THE TASK
Transcribe exactly the line containing "2025 (263, 1453)" plus every later line in the data.

SUPPLIED RECORDS
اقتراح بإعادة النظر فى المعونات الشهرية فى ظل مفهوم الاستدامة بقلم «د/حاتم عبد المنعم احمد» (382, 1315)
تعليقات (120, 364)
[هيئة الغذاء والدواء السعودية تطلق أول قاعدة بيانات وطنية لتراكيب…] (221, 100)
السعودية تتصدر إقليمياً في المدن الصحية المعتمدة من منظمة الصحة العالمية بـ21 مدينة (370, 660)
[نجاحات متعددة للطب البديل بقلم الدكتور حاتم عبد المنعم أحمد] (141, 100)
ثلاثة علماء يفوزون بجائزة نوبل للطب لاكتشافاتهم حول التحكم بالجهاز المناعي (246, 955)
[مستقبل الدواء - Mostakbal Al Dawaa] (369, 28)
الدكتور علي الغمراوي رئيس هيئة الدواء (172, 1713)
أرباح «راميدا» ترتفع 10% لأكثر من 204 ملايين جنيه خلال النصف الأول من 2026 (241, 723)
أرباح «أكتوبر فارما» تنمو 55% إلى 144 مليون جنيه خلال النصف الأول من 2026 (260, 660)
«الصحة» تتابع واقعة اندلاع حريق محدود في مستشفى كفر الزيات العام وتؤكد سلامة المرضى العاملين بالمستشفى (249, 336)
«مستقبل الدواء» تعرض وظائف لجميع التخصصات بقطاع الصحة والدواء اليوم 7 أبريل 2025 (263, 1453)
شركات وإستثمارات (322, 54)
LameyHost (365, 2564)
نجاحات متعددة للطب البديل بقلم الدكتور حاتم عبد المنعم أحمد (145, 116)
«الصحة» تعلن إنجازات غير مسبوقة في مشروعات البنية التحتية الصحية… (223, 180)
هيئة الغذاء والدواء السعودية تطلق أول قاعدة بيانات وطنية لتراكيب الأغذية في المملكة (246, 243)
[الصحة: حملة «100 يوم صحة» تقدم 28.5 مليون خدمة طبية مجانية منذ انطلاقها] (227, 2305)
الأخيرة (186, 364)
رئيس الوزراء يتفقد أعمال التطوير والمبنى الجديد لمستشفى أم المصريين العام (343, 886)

OUTPUT OF THE TASK
«مستقبل الدواء» تعرض وظائف لجميع التخصصات بقطاع الصحة والدواء اليوم 7 أبريل 2025 (263, 1453)
شركات وإستثمارات (322, 54)
LameyHost (365, 2564)
نجاحات متعددة للطب البديل بقلم الدكتور حاتم عبد المنعم أحمد (145, 116)
«الصحة» تعلن إنجازات غير مسبوقة في مشروعات البنية التحتية الصحية… (223, 180)
هيئة الغذاء والدواء السعودية تطلق أول قاعدة بيانات وطنية لتراكيب الأغذية في المملكة (246, 243)
[الصحة: حملة «100 يوم صحة» تقدم 28.5 مليون خدمة طبية مجانية منذ انطلاقها] (227, 2305)
الأخيرة (186, 364)
رئيس الوزراء يتفقد أعمال التطوير والمبنى الجديد لمستشفى أم المصريين العام (343, 886)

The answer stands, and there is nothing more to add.